━━━━━ Text section ━━━━━
In 2012, a number of not-for-profit entities, including religious institutions, filed for bankruptcy relief in New Jersey. While unique and oftentimes altruistic in purpose, these special entities are not immune to the financial woes that plague for-profit enterprises. Not-for-profit entities often benefit from public funding and exemption from taxation and therefore must subscribe to additional state imposed requirements concerning formulation, governance and even dissolution. Special attention must be given when a not-for-profit entity becomes entwined in the bankruptcy process.

One issue that arises is the ability of not-for-profit debtors to sell or transfer assets under a confirmed plan of reorganization, pursuant to section 1123(b)(4) of the Bankruptcy Code, or prior to the confirmation of a plan of reorganization pursuant to section 363(b) of the Bankruptcy Code, absent compliance with state law requirements governing the sale of assets by not-for-profit entities. Generally, not-for-profit entities are created and incorporated under state law for specified charitable purposes or to perform public missions that are typically enumerated in their charters and bylaws. Not-for-profit entities, including those that are exempt under section 501(c)(3) of the Internal Revenue Code, can file a voluntary petition for relief under the Bankruptcy Code if they are organized as corporations or “business trusts” within the meaning of section 101(9) of the Bankruptcy Code.
━━━━━ Given data ━━━━━
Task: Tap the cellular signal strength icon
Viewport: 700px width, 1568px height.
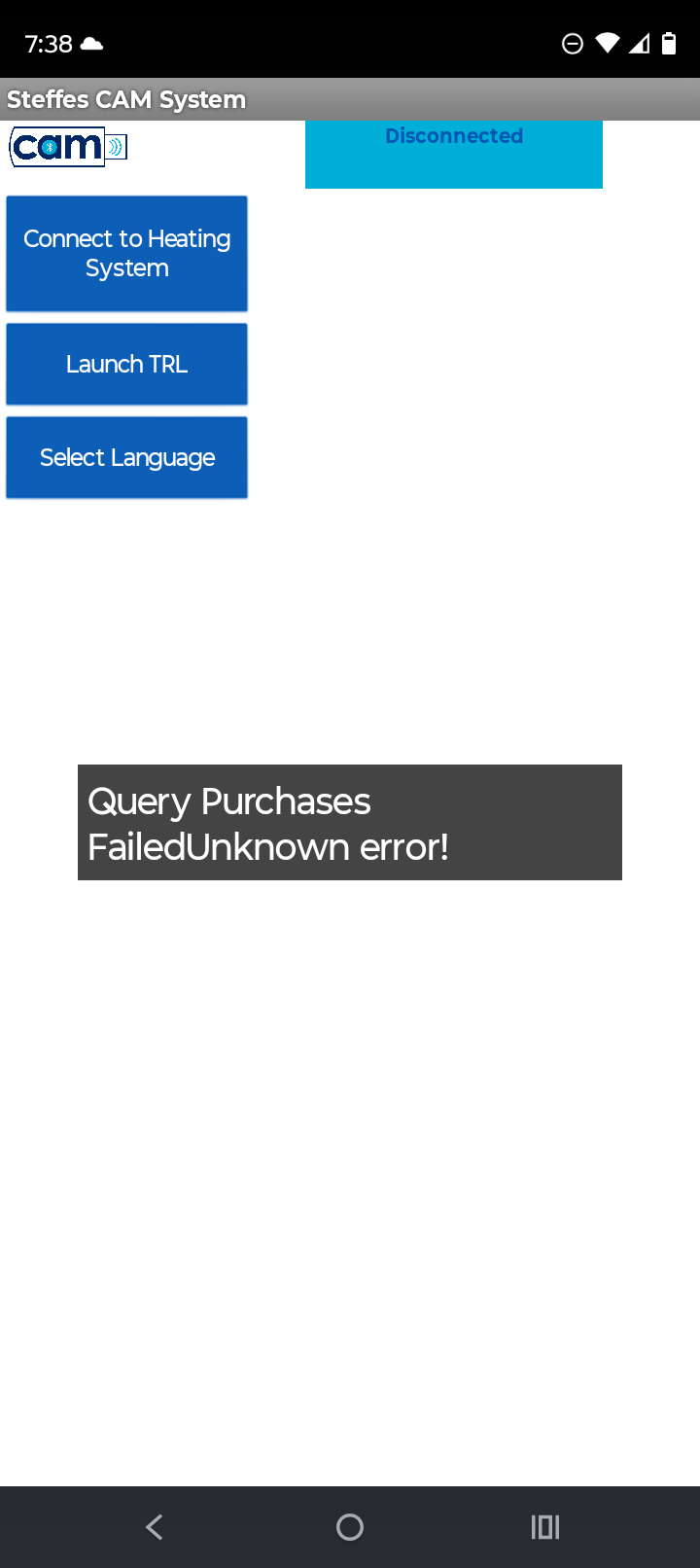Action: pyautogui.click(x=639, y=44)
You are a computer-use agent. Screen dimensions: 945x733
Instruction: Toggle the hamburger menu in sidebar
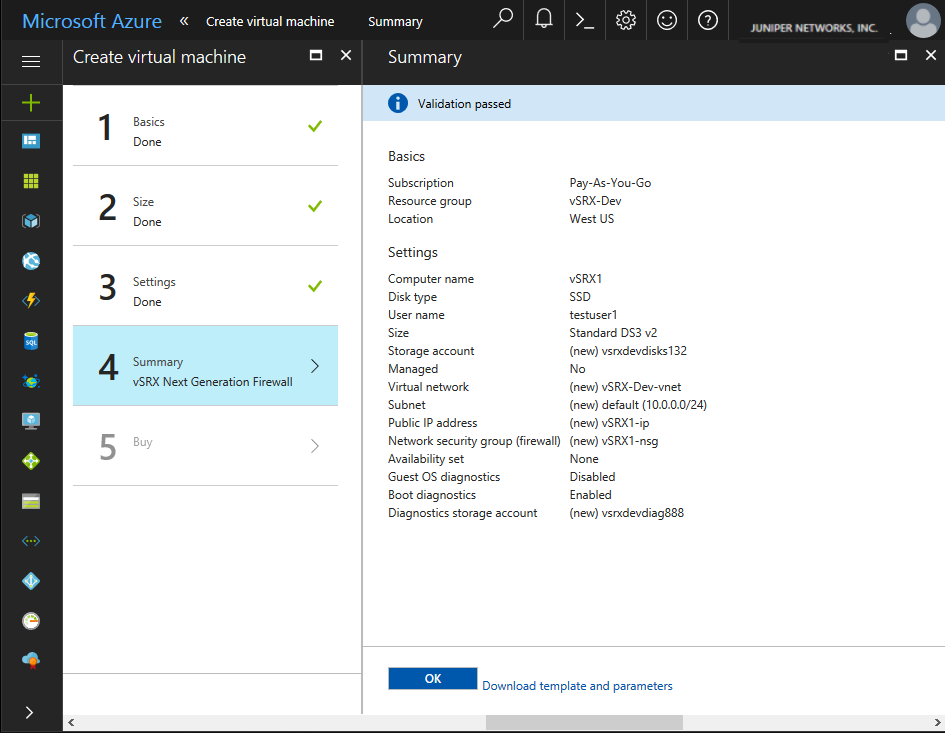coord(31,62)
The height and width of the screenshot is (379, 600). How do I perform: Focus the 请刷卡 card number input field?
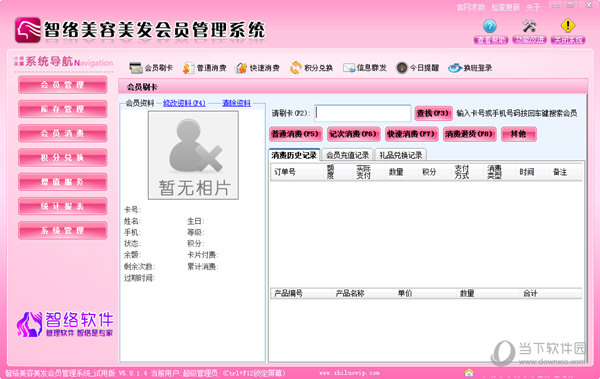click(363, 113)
━━━━━
**Task requirements:** Reproduce the text on not-for-profit entities in bankruptcy word for word, from start to finish. None of the entries above is needed for what comes next.

**The solution:**
In 2012, a number of not-for-profit entities, including religious institutions, filed for bankruptcy relief in New Jersey. While unique and oftentimes altruistic in purpose, these special entities are not immune to the financial woes that plague for-profit enterprises. Not-for-profit entities often benefit from public funding and exemption from taxation and therefore must subscribe to additional state imposed requirements concerning formulation, governance and even dissolution. Special attention must be given when a not-for-profit entity becomes entwined in the bankruptcy process.

One issue that arises is the ability of not-for-profit debtors to sell or transfer assets under a confirmed plan of reorganization, pursuant to section 1123(b)(4) of the Bankruptcy Code, or prior to the confirmation of a plan of reorganization pursuant to section 363(b) of the Bankruptcy Code, absent compliance with state law requirements governing the sale of assets by not-for-profit entities. Generally, not-for-profit entities are created and incorporated under state law for specified charitable purposes or to perform public missions that are typically enumerated in their charters and bylaws. Not-for-profit entities, including those that are exempt under section 501(c)(3) of the Internal Revenue Code, can file a voluntary petition for relief under the Bankruptcy Code if they are organized as corporations or “business trusts” within the meaning of section 101(9) of the Bankruptcy Code.